AS its closest rival Malaysia Airlines Bhd sets out to regain market share in Australia by adding capacity, AirAsia X Bhd (AAX) is doing otherwise. The long-haul, low-cost affiliate of AirAsia Bhd is unfazed by the possibility of the national carrier overtaking it to become the new market leader as boosting yields is its top priority for now.

AAX CEO Benyamin Ismail says the airline will continue to lead in Australia despite concerns over how cuts in its seat capacity to Sydney, Perth and the Gold Coast would affect its market share.

“We have cut frequency on the Kuala Lumpur-Perth route from 14 flights per week to seven, but we are still comfortably leading in that market.
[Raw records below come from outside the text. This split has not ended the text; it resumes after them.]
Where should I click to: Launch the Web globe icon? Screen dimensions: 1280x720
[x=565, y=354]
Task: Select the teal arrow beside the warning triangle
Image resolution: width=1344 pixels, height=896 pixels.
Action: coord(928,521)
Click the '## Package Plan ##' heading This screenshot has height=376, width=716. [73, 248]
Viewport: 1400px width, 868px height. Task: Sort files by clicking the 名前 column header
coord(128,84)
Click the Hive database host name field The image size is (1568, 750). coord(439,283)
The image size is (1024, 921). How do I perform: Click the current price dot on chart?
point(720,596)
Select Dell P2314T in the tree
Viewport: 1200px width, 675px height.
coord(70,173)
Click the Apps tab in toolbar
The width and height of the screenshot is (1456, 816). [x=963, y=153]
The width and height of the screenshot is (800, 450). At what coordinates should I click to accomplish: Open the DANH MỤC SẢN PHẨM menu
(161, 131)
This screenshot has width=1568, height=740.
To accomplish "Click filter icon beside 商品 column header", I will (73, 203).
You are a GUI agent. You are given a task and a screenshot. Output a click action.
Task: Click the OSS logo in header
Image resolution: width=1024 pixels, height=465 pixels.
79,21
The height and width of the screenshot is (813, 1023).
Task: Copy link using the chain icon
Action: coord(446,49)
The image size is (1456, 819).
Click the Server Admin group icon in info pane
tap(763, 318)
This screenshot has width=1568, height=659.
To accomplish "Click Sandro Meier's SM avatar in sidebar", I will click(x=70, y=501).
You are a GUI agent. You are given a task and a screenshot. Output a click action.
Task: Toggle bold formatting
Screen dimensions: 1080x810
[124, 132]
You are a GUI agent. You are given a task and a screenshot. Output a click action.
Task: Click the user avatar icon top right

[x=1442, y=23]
Our flight frequency to Melbourne hasn’t changed and we are still No 1 (on that route).

“Even though Malindo (Airways Sdn Bhd) flies to Brisbane now, it makes a stopover in Bali while we fly non-stop to nearby Gold Coast. Direct flights are the best option, so I am not worried,” he tells The Edge.

On Jan 9, Malaysia Airlines announced the relaunch of its flights to Brisbane from June this year. The airline will initially operate four weekly flights on the KL-Brisbane route and, eventually, upgrade the service to daily.

Starting this month, AAX is reducing its flight frequency to the Gold Coast by 36% to seven flights per week from 11 currently, and to Sydney to 11 flights per week from 14.

Benyamin says apart from improving yields, the group aims to find an optimum level for AAX to operate in the Australian market.

“Australia currently generates the biggest revenue for AAX. The issue with the Australian market is that the seasonal swings are very strong. What I want to do is to find the balance in terms of capacity, because we don’t want to operate high-frequency flights and suffer from overcapacity and low yields during the lean season,” he explains.

“Take Sydney, for example. We reduced our frequency on the route because the cost of operating out of Sydney is very high. We think we can generate more revenue by deploying our capacity to China during the lean season,” he adds.

Nevertheless, AAX will continue to build brand awareness and loyalty in Australia. “This year, we will embark on a campaign designed to build our brand in Australia. Once we have completed the exercise and established a stronger presence there, we would consider adding more capacity when we have more aircraft,” says Benyamin.

Last Friday, AAX co-group CEO Tan Sri Tony Fernandes was reported as saying that the airline is looking at buying A330s, A350s as well as Boeing 787s to expand its fleet.